For a learning opportunity, Oberlander sought an educator who could bring specific relevance to the topic for Springwell and found it in Theresa Alphonse, MPH, Community Partners and Health Equity Program Manager for Steward Health Care Network. The training session was titled: Racism’s Impact on Health: Reaching Racial Equity for Our Community. It served as a seed to help staff in their ongoing efforts to understand historical, structural racism and mitigate its effects in our work at Springwell.

Alphonse began the training by discussing intersectionality, the way in which the effects of multiple forms of discrimination (racism, sexism, and classism) combine, overlap, or intersect in the experience of marginalized individuals or groups. The various ways people are identified such as race, class, language, culture, ethnicity, gender, age, ability, sexuality, and education led to a thought-provoking discussion that addressed having privilege or lacking privilege in any or several of these areas. People are intersections of so many things. When someone lacks privilege in an area, those who have privilege in an area can use their privilege in that space to listen to and help those lacking the privilege. Alphonse explained that understanding your identity and your areas of privilege helps you to make space for others. She asked “Are you building the same rapport with all populations you work with? Do you treat people the same way?”
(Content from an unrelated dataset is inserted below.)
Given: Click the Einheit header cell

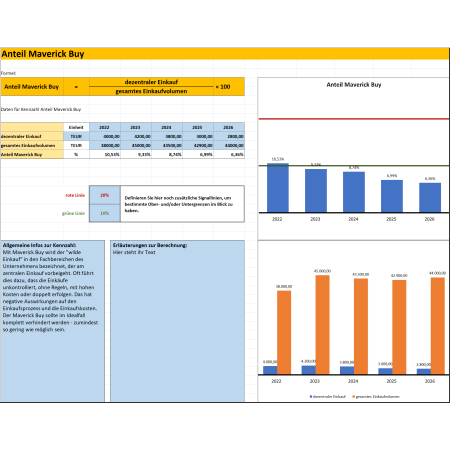Looking at the screenshot, I should pos(76,127).
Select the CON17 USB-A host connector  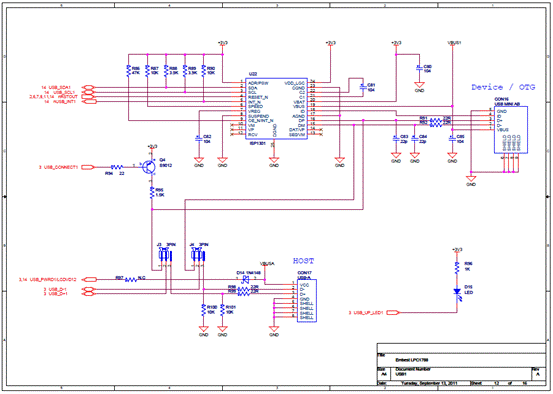[306, 301]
Health inequities are differences in health status or in the distribution of health resources between different population groups arising from the social conditions in which people are born, grow, live, work and age. Disparities are quality differences while inequity looks to the causality of what is happening. A historical look at racism in health showed how some of the health disparities arose from racist   practices during slavery through the 1940s, with remnants of these practices still present in the United States.

Today we continue to see barriers to health care for multiple reasons including mistrust, lack of access, and stigma. Mistrust today is at least partially due to a history of systemic racism that resulted in less treatment and poor communication among healthcare professionals and individuals lacking privilege in some areas. Lack of access can be as simple as lack of transportation or more complex such as discomfort of trans individuals in seeking care. Stigma plays a role especially with mental health. Blacks and Asians tend to seek mental health care less often because of the stigma associated with it.

The program concluded with reflections on what individuals can do about these issues, even as we understand that there are institutional and structural dimensions to them. Alphonse emphasized cultural humility where everyone reflects on his/her own beliefs and cultural identities. We must each own our journey; as we all come to racial justice work with different experiences, we must continue to educate ourselves and reflect. We must uplift marginalized groups and make them visible. It is also important to look at the social determinants of health in the context beyond individual behaviors.

The Springwell staff greatly appreciates this educational program and the additional resources that Alphonse offered to help with ongoing learning.